___ DATA FOR THE TASK

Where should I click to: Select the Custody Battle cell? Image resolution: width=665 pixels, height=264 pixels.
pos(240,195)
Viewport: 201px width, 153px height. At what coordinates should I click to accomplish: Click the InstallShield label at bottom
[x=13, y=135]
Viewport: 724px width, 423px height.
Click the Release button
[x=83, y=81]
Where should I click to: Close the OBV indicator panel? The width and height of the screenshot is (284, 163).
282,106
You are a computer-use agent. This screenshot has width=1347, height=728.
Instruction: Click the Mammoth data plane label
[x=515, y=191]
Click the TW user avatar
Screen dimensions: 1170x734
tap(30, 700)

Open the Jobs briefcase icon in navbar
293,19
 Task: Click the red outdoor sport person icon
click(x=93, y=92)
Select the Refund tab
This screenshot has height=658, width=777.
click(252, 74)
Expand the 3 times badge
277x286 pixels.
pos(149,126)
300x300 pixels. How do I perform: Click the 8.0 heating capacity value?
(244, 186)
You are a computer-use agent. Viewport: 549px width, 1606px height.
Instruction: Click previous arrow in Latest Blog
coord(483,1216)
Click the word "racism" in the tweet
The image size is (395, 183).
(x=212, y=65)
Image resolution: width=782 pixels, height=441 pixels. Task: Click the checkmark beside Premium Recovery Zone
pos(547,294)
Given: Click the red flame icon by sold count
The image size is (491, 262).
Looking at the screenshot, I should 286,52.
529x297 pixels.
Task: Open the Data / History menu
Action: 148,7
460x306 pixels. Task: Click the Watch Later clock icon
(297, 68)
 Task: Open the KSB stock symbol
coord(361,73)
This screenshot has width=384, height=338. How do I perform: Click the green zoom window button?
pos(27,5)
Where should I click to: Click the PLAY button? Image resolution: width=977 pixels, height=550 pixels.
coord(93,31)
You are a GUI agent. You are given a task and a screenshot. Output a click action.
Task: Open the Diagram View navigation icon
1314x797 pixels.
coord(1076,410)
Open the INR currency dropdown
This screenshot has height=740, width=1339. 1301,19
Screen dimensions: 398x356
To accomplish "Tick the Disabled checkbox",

______

TASK ITEM:
Could every record be printed again exactly as it reads?

ANSWER SPACE:
Where should I click to: Select the Custody Battle cell? Image resolution: width=665 pixels, height=264 pixels.
pos(240,195)
Viewport: 201px width, 153px height. At what coordinates should I click to accomplish: Click the InstallShield label at bottom
[x=13, y=135]
Viewport: 724px width, 423px height.
Click the Release button
[x=83, y=81]
Where should I click to: Close the OBV indicator panel? The width and height of the screenshot is (284, 163).
282,106
You are a computer-use agent. This screenshot has width=1347, height=728.
Instruction: Click the Mammoth data plane label
[x=515, y=191]
Click the TW user avatar
Screen dimensions: 1170x734
tap(30, 700)

Open the Jobs briefcase icon in navbar
293,19
 Task: Click the red outdoor sport person icon
click(x=93, y=92)
Select the Refund tab
This screenshot has height=658, width=777.
click(252, 74)
Expand the 3 times badge
277x286 pixels.
pos(149,126)
300x300 pixels. How do I perform: Click the 8.0 heating capacity value?
(244, 186)
You are a computer-use agent. Viewport: 549px width, 1606px height.
Instruction: Click previous arrow in Latest Blog
coord(483,1216)
Click the word "racism" in the tweet
The image size is (395, 183).
(x=212, y=65)
Image resolution: width=782 pixels, height=441 pixels. Task: Click the checkmark beside Premium Recovery Zone
pos(547,294)
Given: Click the red flame icon by sold count
The image size is (491, 262).
Looking at the screenshot, I should 286,52.
529x297 pixels.
Task: Open the Data / History menu
Action: 148,7
460x306 pixels. Task: Click the Watch Later clock icon
(297, 68)
 Task: Open the KSB stock symbol
coord(361,73)
This screenshot has width=384, height=338. How do I perform: Click the green zoom window button?
pos(27,5)
Where should I click to: Click the PLAY button? Image resolution: width=977 pixels, height=550 pixels.
coord(93,31)
You are a GUI agent. You are given a task and a screenshot. Output a click action.
Task: Open the Diagram View navigation icon
1314x797 pixels.
coord(1076,410)
Open the INR currency dropdown
This screenshot has height=740, width=1339. 1301,19
Screen dimensions: 398x356
To accomplish "Tick the Disabled checkbox",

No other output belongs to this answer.